Twelve flies their head back to their body, and appears to transmit something privately to Shang-a-Lang - who squeezes Twelve again. Twelve 'vanishes', teleporting out of sight. Shang-a-Lang throws their hands up to their head and says in mock horror, "Oh no! They exploded!"
You laugh like a twat, setting everyone off - including Twelve as they spawn back in.
"Don't make me come down there," says Static Rook Anaguma from a higher gantry, though there's no true anger in their voice. Everyone returns to work, still laughing slightly.
(It's just as well Twelve didn't show off their head's other new ability, you think.

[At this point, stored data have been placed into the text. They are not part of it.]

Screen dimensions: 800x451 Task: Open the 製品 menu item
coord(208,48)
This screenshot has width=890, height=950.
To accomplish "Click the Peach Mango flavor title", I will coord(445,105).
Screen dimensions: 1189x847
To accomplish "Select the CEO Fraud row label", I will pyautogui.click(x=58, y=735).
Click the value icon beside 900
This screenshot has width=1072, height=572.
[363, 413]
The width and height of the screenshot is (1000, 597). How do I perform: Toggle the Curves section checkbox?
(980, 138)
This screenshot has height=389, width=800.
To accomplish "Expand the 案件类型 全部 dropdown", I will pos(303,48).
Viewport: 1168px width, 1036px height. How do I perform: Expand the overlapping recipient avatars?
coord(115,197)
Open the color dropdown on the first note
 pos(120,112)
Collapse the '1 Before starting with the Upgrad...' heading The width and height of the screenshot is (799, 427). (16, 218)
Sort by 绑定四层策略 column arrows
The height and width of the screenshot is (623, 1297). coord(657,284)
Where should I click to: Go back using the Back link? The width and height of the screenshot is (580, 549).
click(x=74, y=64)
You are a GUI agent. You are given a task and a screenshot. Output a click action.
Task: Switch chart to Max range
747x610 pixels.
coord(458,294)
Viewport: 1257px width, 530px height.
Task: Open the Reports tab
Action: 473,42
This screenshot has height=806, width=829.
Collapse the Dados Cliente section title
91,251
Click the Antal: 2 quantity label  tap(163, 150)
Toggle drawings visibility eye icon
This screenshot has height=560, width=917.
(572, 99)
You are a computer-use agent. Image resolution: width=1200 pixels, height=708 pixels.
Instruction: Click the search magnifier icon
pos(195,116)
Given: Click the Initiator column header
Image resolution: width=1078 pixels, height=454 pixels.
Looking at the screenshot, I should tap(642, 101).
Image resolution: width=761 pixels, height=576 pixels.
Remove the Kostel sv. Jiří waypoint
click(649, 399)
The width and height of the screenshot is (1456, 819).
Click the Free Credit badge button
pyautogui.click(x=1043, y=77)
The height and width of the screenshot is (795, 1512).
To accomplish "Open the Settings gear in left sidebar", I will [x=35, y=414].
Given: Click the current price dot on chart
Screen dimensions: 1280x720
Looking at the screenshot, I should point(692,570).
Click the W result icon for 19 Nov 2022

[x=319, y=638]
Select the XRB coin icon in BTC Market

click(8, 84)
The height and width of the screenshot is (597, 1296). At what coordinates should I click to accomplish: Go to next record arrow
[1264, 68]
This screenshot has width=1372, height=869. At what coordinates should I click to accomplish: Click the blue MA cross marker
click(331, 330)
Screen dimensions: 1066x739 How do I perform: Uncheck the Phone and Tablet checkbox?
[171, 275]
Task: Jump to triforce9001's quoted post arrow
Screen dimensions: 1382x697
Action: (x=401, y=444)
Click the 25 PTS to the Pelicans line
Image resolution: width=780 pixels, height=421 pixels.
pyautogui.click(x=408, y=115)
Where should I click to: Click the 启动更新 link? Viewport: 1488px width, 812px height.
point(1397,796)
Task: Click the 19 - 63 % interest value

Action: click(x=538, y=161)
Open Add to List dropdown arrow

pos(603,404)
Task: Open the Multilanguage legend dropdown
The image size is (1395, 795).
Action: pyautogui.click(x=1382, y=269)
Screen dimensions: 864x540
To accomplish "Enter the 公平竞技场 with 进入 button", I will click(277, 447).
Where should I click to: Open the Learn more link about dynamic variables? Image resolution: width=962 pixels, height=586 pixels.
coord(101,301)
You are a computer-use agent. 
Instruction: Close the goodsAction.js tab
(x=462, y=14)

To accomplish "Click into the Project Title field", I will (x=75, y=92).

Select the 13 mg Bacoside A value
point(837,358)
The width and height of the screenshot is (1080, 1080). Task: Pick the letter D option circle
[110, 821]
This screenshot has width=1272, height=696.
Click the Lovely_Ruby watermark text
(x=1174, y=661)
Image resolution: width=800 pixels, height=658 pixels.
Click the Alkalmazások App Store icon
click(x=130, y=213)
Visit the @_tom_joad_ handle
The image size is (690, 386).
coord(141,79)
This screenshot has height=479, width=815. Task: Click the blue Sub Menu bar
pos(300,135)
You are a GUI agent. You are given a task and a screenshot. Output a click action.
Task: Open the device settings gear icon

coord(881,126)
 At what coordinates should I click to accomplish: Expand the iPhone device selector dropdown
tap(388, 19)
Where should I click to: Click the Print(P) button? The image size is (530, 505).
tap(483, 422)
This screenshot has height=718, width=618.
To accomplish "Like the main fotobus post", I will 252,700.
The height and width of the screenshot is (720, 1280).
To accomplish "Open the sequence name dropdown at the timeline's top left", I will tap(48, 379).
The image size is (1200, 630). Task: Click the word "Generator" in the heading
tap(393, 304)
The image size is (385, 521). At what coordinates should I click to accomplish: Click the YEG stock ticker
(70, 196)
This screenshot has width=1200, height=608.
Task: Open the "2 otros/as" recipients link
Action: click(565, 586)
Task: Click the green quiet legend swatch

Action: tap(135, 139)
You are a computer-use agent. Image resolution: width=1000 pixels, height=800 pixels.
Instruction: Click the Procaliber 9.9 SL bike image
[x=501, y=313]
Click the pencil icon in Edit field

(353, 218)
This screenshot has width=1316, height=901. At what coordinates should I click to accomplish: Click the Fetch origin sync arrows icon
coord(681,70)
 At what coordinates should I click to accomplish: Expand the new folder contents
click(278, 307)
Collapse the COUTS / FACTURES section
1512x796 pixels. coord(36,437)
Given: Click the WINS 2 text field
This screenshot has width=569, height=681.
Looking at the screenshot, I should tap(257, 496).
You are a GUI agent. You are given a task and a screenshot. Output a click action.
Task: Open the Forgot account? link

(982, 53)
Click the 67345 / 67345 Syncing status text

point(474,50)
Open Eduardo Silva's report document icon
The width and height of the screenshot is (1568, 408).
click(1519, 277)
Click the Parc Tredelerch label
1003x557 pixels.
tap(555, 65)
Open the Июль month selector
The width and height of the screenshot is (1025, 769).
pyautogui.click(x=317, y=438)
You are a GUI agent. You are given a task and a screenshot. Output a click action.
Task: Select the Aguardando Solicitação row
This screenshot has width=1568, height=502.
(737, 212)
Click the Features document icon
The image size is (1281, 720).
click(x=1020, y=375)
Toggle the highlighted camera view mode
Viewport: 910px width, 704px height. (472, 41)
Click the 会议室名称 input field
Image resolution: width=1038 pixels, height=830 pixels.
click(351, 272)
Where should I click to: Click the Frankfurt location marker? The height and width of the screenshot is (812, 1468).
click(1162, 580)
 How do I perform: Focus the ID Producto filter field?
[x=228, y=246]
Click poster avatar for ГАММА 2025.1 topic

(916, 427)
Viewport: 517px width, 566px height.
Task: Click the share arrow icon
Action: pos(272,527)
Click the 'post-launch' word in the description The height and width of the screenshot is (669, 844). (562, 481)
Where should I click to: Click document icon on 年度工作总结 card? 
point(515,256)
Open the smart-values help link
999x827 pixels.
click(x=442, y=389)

That would have ground work to a halt for much longer.)
When your afternoon break comes, you head for the observation lounge, meant as a peaceful area for engineers who'd prefer to spend their break in the hangar. (Now you wonder if Lament or Repine ever come down here to watch the Titan.) A couple of Soundkind engineers greet you with a chirp without looking up from what they're doing - a sound you've come to recognise as meaning something like 'Hello, I acknowledge your arrival, I'm doing my own thing but you're welcome to engage in parallel play near me'. You make an approximation of the sound, a clucking in your throat, in acknowledgement.
The two Soundkind (Kinetic Octopus Drink and Slightest House Propaganda, your visor's HUD tells you) are each carving a little something out of wood, pausing to feel and quietly echolocate their way around the wood as they carve, to compensate for their limited sight. You've learned it's a not-uncommon hobby for Soundkind. On the battlefield, Soundkind favour knives as weapons. Being able to wield a knife for carving beautiful things, as well for as carving out beautiful deaths, seems to be a mark of good knife skills.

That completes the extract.